Joe Biden called for major reforms to the United States Supreme Court in a speech today.

Lots of people are wondering why Biden is even trying to do this. He is the lamest of lame duck presidents in decades and has no political capital left to trade on. It’s likely that this is an effort by Democrats to squeeze one last major policy initiative out of Biden’s now failed presidency.

Legal experts are already weighing in and saying that Biden’s proposals are going nowhere.

The Washington Examiner reports:

Biden Supreme Court reforms already on life support, legal experts say

President Joe Biden’s ambitious three-pronged proposal to reform the Supreme Court is not likely to survive past its 15 minutes of fame, legal experts from across the partisan spectrum say.
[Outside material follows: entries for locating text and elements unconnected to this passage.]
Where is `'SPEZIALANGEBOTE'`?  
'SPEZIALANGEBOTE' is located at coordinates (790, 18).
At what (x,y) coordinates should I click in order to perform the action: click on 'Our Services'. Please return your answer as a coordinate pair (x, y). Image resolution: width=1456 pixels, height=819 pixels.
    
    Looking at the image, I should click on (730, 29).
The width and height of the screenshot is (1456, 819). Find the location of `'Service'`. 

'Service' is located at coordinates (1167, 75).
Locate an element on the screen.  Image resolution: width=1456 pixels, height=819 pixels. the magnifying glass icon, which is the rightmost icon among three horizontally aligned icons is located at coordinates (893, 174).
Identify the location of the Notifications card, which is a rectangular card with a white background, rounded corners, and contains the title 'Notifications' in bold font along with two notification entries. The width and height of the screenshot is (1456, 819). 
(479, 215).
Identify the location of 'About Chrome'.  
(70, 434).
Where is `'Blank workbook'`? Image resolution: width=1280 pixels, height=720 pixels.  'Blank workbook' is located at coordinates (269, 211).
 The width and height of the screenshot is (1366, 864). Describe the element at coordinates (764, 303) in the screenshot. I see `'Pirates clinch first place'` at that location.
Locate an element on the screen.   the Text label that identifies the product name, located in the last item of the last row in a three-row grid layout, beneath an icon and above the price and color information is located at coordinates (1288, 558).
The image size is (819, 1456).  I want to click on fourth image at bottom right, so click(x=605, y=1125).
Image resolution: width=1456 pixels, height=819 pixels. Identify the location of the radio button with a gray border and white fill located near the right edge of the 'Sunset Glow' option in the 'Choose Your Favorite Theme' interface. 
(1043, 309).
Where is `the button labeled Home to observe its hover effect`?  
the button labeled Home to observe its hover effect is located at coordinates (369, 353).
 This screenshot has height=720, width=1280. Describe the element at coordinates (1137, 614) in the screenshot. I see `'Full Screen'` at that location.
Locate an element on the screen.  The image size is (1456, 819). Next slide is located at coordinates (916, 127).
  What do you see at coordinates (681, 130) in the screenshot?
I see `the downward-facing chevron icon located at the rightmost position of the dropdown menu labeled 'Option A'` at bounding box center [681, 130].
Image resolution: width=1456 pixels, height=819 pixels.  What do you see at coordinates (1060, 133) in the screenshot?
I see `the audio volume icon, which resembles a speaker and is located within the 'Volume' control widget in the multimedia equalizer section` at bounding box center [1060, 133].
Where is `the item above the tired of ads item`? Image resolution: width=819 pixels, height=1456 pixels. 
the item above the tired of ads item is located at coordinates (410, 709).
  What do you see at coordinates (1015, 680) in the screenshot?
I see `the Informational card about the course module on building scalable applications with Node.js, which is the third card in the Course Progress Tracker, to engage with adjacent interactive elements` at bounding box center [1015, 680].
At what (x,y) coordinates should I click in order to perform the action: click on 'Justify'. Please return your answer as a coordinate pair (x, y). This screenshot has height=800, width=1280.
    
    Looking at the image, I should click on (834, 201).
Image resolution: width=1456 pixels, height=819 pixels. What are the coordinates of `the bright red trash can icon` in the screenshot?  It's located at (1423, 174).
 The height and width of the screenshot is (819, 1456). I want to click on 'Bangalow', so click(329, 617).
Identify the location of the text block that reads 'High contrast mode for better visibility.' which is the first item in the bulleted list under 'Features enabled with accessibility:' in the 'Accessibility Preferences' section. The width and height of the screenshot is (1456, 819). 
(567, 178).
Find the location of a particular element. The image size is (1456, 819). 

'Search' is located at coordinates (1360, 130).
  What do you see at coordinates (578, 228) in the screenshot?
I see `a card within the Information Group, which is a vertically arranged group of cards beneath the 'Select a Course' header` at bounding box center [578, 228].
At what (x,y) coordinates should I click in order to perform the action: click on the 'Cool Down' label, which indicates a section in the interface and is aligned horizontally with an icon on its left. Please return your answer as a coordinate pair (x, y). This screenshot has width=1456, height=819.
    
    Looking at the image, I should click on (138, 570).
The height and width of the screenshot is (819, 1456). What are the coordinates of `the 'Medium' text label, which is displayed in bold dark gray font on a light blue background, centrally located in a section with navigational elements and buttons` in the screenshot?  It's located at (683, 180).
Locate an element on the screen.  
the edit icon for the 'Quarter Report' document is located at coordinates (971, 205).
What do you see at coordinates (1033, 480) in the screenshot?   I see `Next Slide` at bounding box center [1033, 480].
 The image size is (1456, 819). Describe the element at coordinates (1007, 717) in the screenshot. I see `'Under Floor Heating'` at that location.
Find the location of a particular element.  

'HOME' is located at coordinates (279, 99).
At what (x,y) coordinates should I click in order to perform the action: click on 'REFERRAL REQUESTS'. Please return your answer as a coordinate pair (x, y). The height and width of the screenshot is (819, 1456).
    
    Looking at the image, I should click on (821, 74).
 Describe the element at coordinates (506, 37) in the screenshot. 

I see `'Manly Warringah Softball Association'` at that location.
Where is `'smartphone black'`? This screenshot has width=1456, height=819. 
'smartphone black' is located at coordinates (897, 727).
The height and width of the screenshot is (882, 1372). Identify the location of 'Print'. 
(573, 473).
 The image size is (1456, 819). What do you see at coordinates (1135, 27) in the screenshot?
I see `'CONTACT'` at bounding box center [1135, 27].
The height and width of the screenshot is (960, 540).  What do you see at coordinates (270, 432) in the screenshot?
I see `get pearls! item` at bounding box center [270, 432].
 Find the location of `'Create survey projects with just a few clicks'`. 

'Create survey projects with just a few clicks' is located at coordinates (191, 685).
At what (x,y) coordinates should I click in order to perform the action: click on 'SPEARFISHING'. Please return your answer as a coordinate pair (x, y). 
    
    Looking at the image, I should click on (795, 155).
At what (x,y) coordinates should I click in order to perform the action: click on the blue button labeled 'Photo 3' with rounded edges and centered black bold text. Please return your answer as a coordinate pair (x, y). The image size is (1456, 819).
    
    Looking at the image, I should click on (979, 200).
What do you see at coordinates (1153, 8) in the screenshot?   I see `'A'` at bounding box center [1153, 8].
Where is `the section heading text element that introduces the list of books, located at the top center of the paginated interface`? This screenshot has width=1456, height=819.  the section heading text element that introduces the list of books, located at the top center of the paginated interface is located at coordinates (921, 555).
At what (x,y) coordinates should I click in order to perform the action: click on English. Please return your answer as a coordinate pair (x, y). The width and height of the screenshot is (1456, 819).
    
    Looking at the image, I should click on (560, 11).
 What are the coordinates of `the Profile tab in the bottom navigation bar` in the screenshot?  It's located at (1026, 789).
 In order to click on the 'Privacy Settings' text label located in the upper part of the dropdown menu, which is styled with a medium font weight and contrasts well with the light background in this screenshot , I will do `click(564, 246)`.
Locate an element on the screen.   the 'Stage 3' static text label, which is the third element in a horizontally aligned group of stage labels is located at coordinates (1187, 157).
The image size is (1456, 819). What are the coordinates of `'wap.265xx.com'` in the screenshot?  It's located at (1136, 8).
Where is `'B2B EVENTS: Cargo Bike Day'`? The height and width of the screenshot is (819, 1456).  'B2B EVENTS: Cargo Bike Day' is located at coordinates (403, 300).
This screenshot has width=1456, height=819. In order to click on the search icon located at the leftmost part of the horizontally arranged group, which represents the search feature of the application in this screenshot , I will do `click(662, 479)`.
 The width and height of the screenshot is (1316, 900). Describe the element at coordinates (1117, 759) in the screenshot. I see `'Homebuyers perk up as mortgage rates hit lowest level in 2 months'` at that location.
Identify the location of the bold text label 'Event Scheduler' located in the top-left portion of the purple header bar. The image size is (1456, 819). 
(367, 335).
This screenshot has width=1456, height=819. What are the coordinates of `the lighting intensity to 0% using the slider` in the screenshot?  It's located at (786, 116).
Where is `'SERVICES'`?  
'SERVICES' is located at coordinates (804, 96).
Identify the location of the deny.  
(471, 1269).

“It’s all posturing for the election season to try to garner votes amongst the far Left but also to bully the United States Supreme Court into not pursuing its current path of enforcing the Constitution,” California RNC National Committeewoman and lawyer Harmeet K. Dhillon told the Washington Examiner…

Steve Vladeck, a professor at Georgetown University Law Center, questioned in a July 18 Substack blog why Biden was merely highlighting the recent Trump v. United States decision when there are multitudes of other high court decisions Democrats disfavor.

“What about an amendment to overrule Rucho and reaffirm that the federal courts can adjudicate severe partisan gerrymandering? Or an amendment to overrule Citizens United and allow Congress to meaningfully limit the money in our elections? Or an amendment to overrule Dobbs? All of these have the exact same chance of getting two-thirds of the House and Senate to approve them (0.0%),” Vladeck wrote…

Additionally, Vladeck voiced caution over an enforceable ethics code on the nine justices, saying that if anyone other than the justices is given power to enforce a code on the members for violating roles, “we’d no longer have ‘one Supreme Court,’ as Article III, Section 1 says we must; we’d have two.”